##### SUPPLIED RECORDS

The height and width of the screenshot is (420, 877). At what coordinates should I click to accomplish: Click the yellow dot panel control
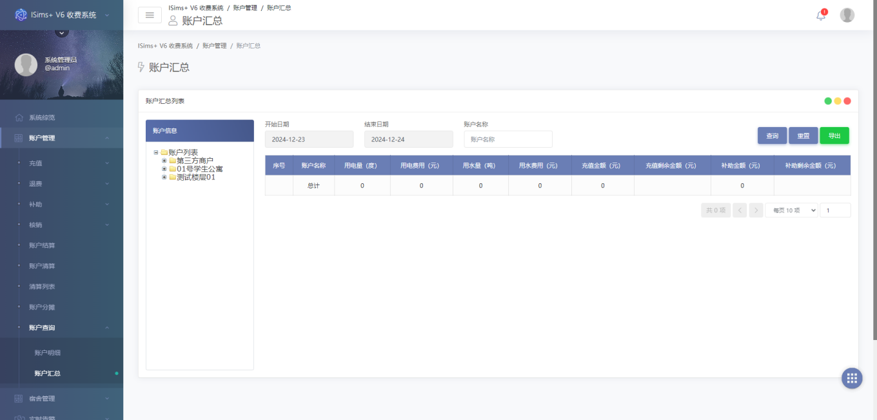838,101
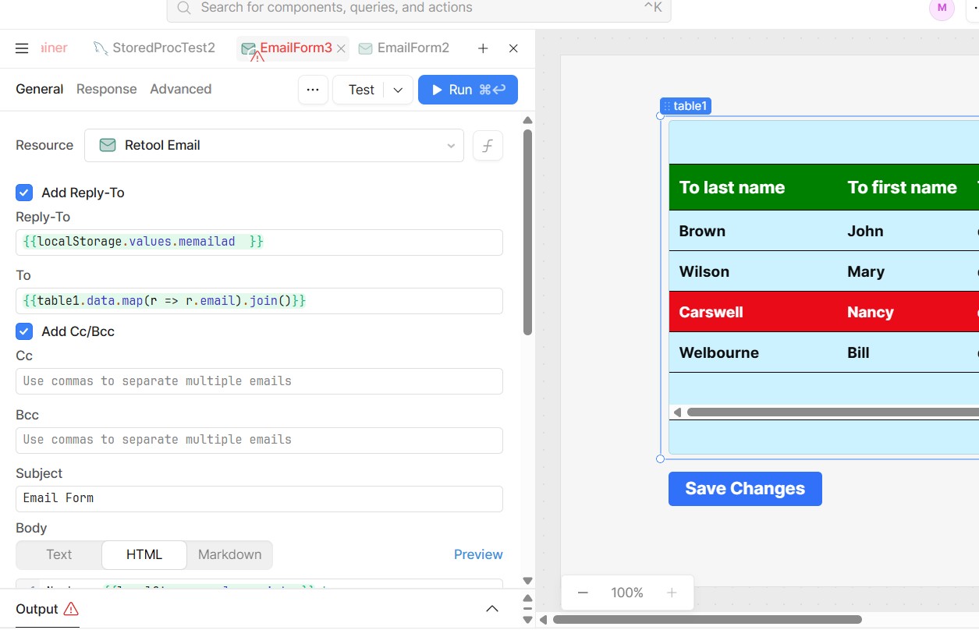This screenshot has height=630, width=979.
Task: Zoom in with the plus icon
Action: tap(672, 593)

##########

## REQUIRED WORK
Set each line of the records down exactly, leaving every picture out.

## ANSWER BOX
The height and width of the screenshot is (420, 877). At what coordinates should I click to accomplish: Click the yellow dot panel control
838,101
This screenshot has height=630, width=979.
Task: Zoom in with the plus icon
Action: tap(672, 593)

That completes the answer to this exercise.